Mi amigo salió del banco muy contrariado. Me explicó que la cuenta bancaria que tenía en aquella sucursal –probablemente, a diferencia de otros personajes muy de actualidad, mi amigo sólo tiene una– procede de la que abrieron sus padres cuando él nació, con una imposición de diez pesetas, en una época en que la entidad, a la que mi amigo después contribuyó modestamente a rescatar de la quiebra con sus impuestos, llevaba aún el bíblico nombre de «monte de piedad». «¡Banca Personal! ¡Banca Personal» –repetía una y otra vez, como el que deletrea un oxímoron enigmático–, «pero, ¿se puede concebir algo más impersonal que el dinero?».

Y, en cierto modo, tenía razón. Antes de la última revolución tecnológica, los establecimientos financieros conservaban un obsoleto departamento de recursos humanos, pero nadie en su sano juicio confundía las relaciones entre la banca y sus clientes con los vínculos personales que mantenemos con nuestras familias y amistades, tal y como recomendaba el circunspecto Mr. Banks de Mary Poppins. Además, durante años impidieron esa confusión los antipáticos rostros de los sobreexplotados empleados que, con una prodigiosa habilidad manual para contar billetes sin bajar la vista, poblaban las ventanillas de caja.

Es cierto que había otros empleados encorbatados que a veces sentaban a los depositantes ante sus mesas creando la ilusión de un trato más cercano, y hasta los tuteaban; pero era una ilusión parecida a la del timo del toco-mocho, sostenida únicamente por la más o menos consciente voluntad de autoengaño de quienes fingían tener «un amigo en el banco», y se disipaba rápidamente en cuanto el cliente pedía más de lo permitido por sus garantías de liquidez o se estrellaba contra la implacable lógica del beneficio que domina este negocio: todos sabemos lo mal que acaban las relaciones de amistad y familia cuando en ellas se entremete el poderoso caballero Don dinero.

La crisis de 2008, que señaló el momento en el que tener un empleo en un banco dejó de ofrecer seguridad a largo plazo, terminó con lo que pudiera quedar de esa fantasía. Y la facilidad con la que los trabajadores de banca han sido sustituidos por cajeros automáticos y servicios digitales prueba el carácter escasamente humano del oficio.

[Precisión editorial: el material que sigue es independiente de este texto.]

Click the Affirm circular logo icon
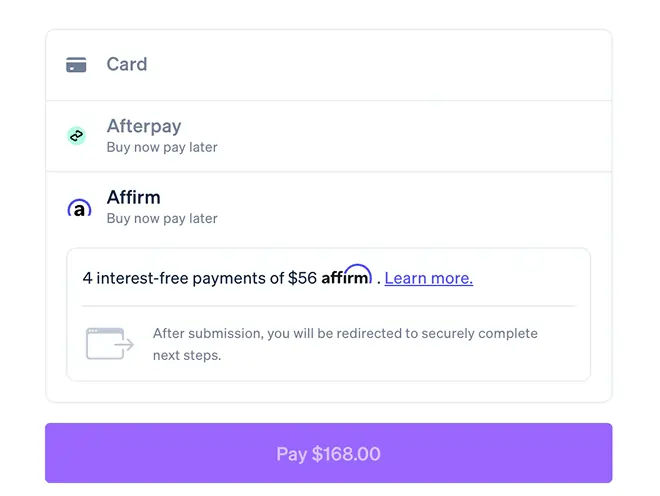This screenshot has width=660, height=496. [79, 208]
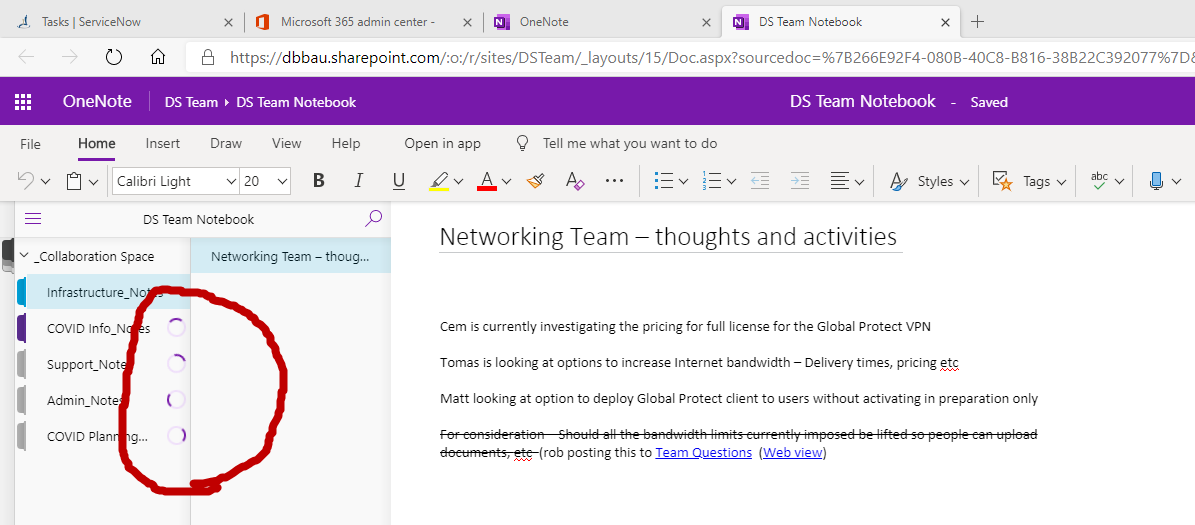The width and height of the screenshot is (1195, 525).
Task: Click the Open in app button
Action: 442,143
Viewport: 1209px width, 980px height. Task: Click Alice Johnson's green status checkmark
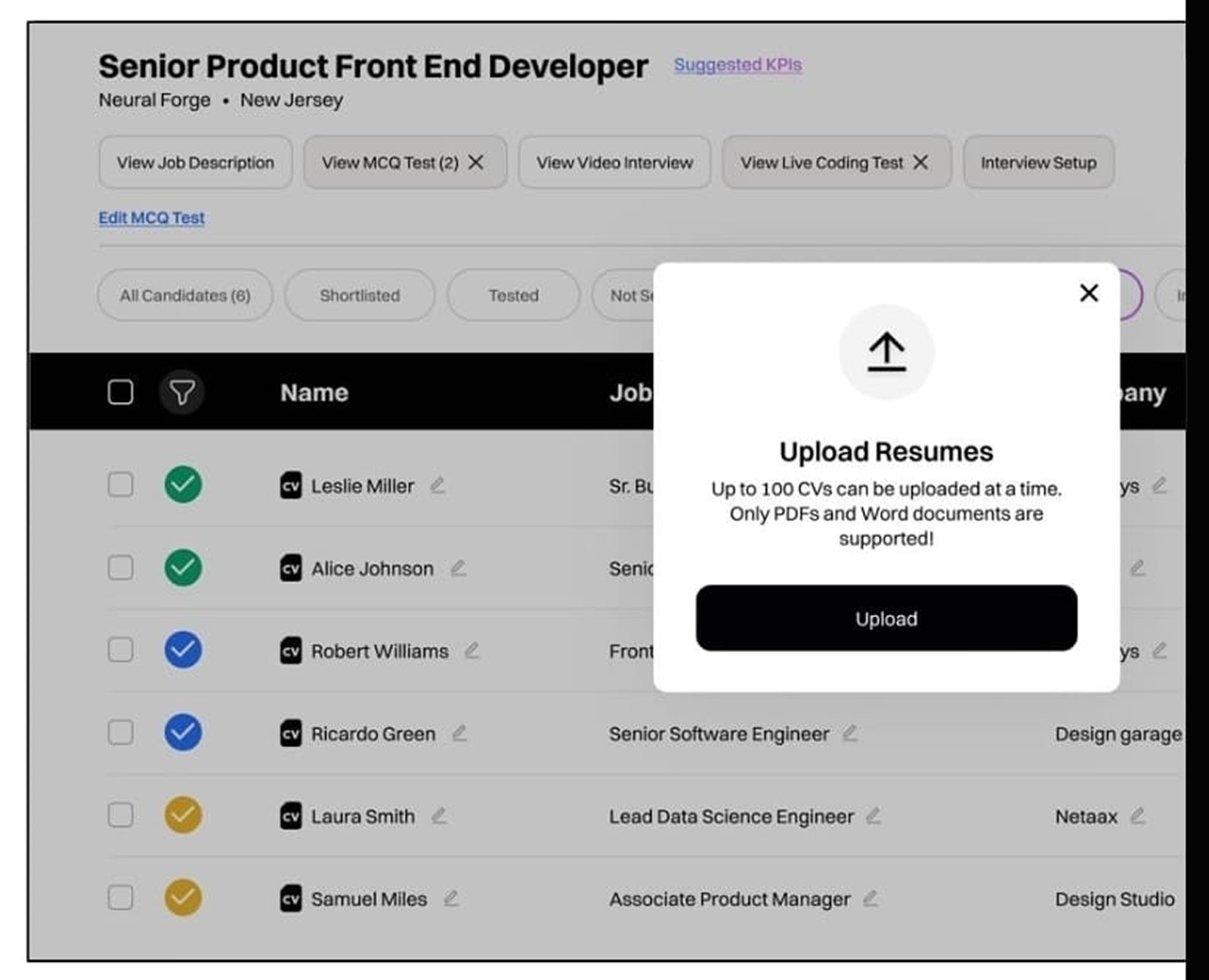182,568
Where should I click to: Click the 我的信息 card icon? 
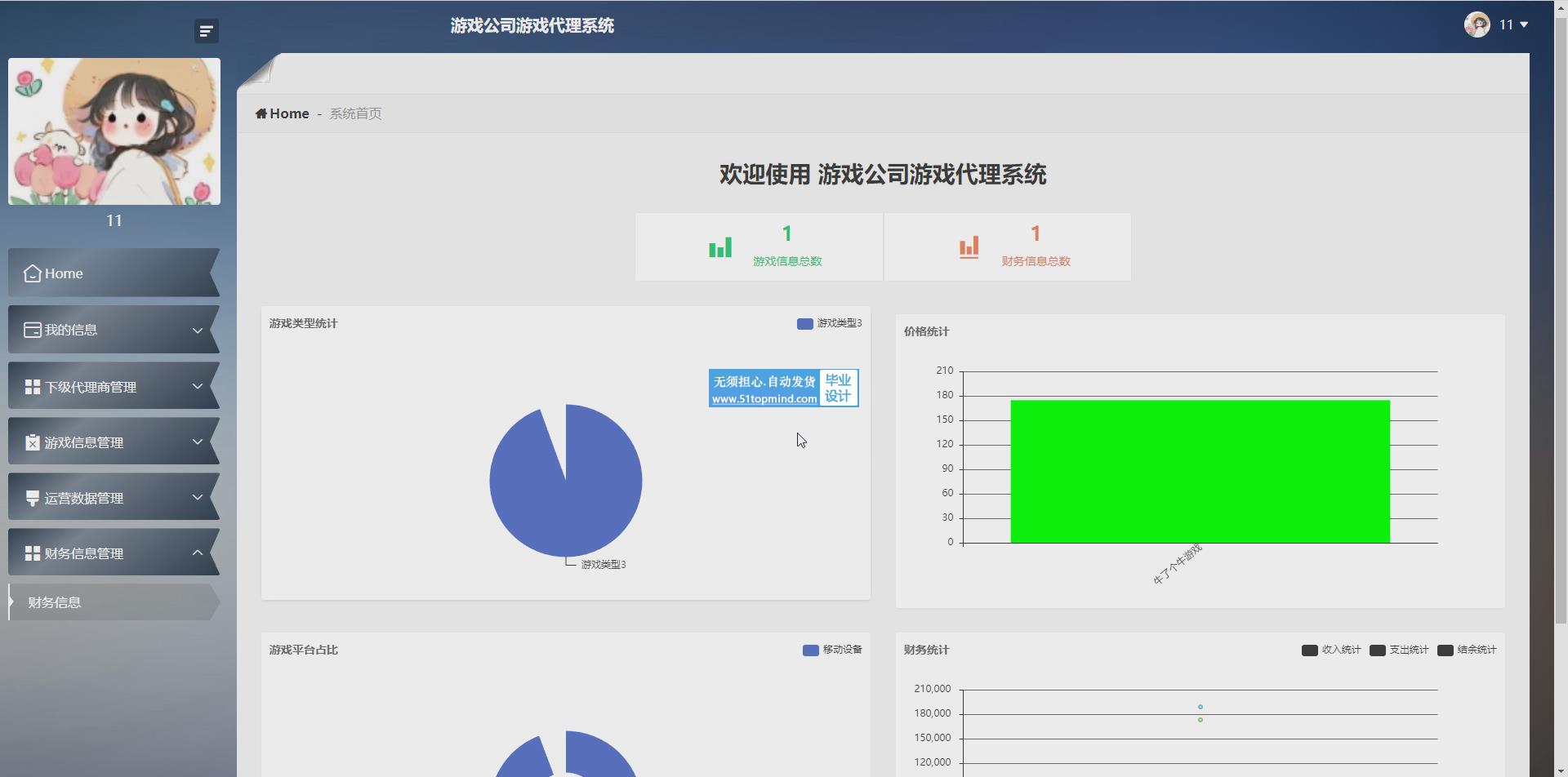coord(33,330)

«En esos locales ya no hay ventanillas de caja ni tampoco mesas visibles con empleados martilleando los botones de su calculadora»

Entonces –continuaba razonando mi amigo–, dado que el despilfarro está reñido con el ánimo de lucro que es la esencia de toda empresa, pero muy en especial de ésta que maneja una única mercancía, el dinero, cuyo único instinto es el de multiplicarse, «¿cómo explicar que ahora hasta un mindundi como yo tenga un gestor bancario personal, como si fuera Bill Gates?», se preguntó. Le hice ver que había una diferencia: gentes como Gates o Elon Musk tienen, sin duda, asesores financieros, pero los pagan ellos, no su banco; las oficinas de banca personal no están pensadas para ellos, ya que sus astronómicas fortunas les liberan de tener que acudir en persona a esas sórdidas entidades y, antes bien, son los banqueros –no los bancarios– los que tienen que pedir audiencia con ellos.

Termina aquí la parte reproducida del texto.